→ AUFGABE
Wie geht der Text über die beiden Gefängnisse in Bautzen nach seinem letzten Satz weiter? Schreib die Fortsetzung.

Gelbes Elend

Gelbes Elend

Im sächsischen Bautzen gab es historisch zwei Gefängnisse, die heute insbesondere für Unrecht und politische Verfolgung in der Sowjetischen Besatzungszone und in der DDR bekannt sind.

Das zwischen 1900 und 1904 gebaute Zuchthaus Bautzen, später Bautzen I genannt, im Volksmund wegen der gelben Fassade Gelbes Elend, ist heute Justizvollzugsanstalt des Landes Sachsen. Etwa gleichzeitig wurde in Bautzen in der Nähe des Amts- und Landgerichtes ein Untersuchungsgefängnis gebaut, später Bautzen II genannt, welches heute eine Gedenkstätte für beide Gefängnisse beherbergt. In der Zeit des Nationalsozialismus, der Zeit der Sowjetischen Besatzungszone und in der DDR dienten beide Gebäudekomplexe unter anderem als Gefängnisse für politische Gefangene.

→ MATERIAL
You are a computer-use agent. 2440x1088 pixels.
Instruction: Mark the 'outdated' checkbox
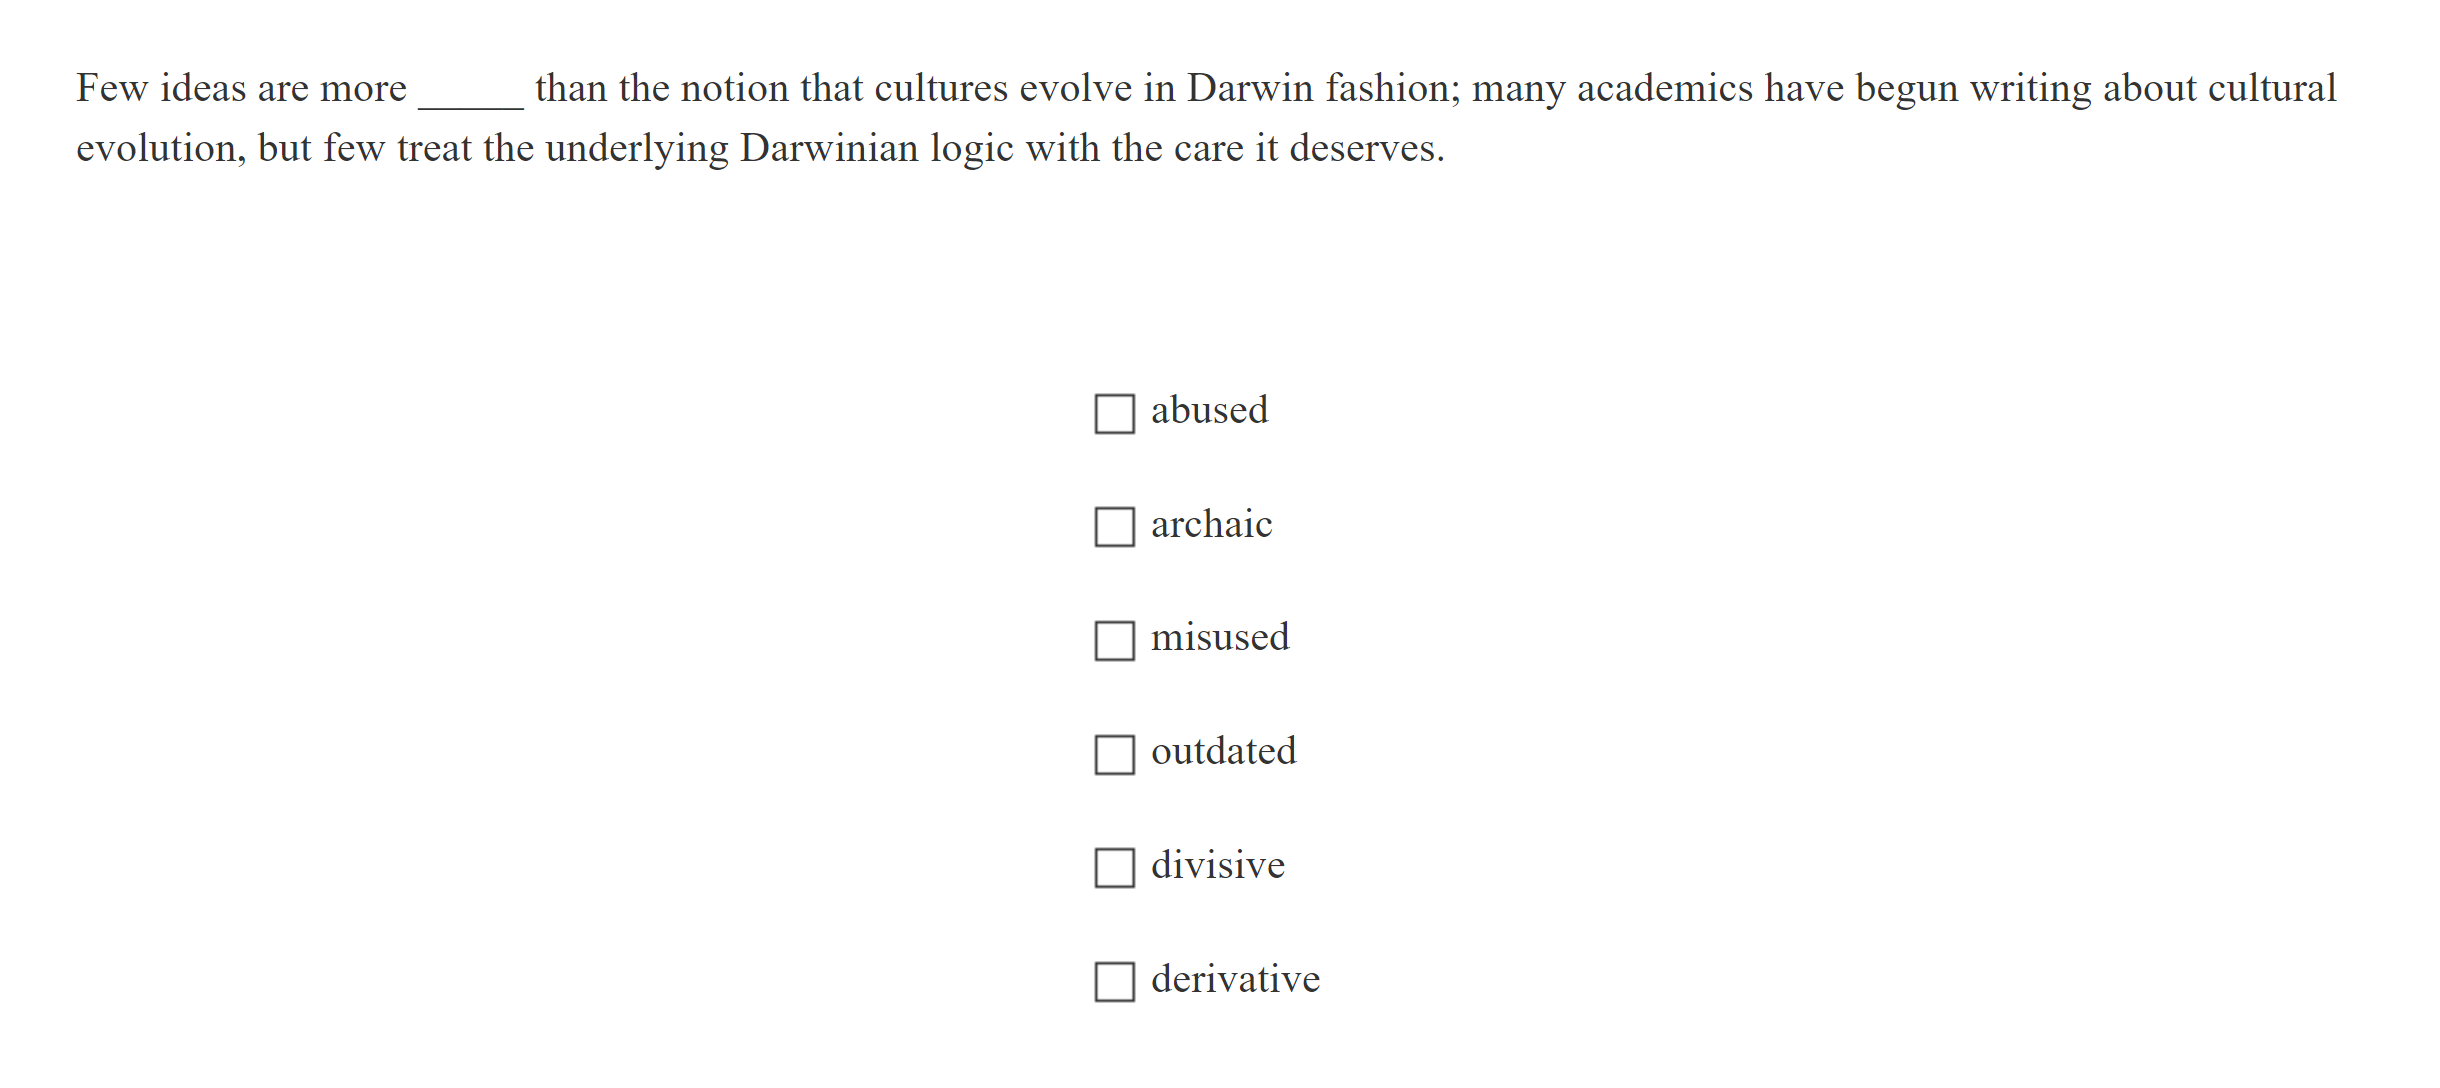[x=1114, y=755]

→ ERGEBNIS
Inhaltsverzeichnis

Bautzen I: „Gelbes Elend“

Teil des Gebäudekomplexes der Strafvollzugseinrichtung (StVE) Bautzen
Der Komplex kurz nach seiner Errichtung

Zu Beginn des 20. Jahrhunderts wurde am nördlichen Stadtrand von Bautzen die ihrerzeit modernste Strafvollzugsanstalt Sachsens errichtet. Schon in dieser Zeit erhielt sie wegen der Bauweise sowohl der Gebäude als auch der Gefängnismauern aus gelben Klinkern den heute berüchtigten Beinamen „Gelbes Elend“. Das Gefängnis orientierte sich in den ersten Jahrzehnten an Plänen zur Einführung eines modernen, menschenwürdigen, nach liberalen Grundsätzen gestalteten Strafvollzugs.

Das änderte sich mit der Machtergreifung der Nationalsozialisten. Zwischen 1933 und 1945 waren in Bautzen I politische Gegner aus der KPD und der SPD (so z. B. 1943/44 Ernst Thälmann) und anderen von den Nazis verfolgten Gruppen, wie beispielsweise Zeugen Jehovas, und aus kirchlichen Oppositionskreisen inhaftiert.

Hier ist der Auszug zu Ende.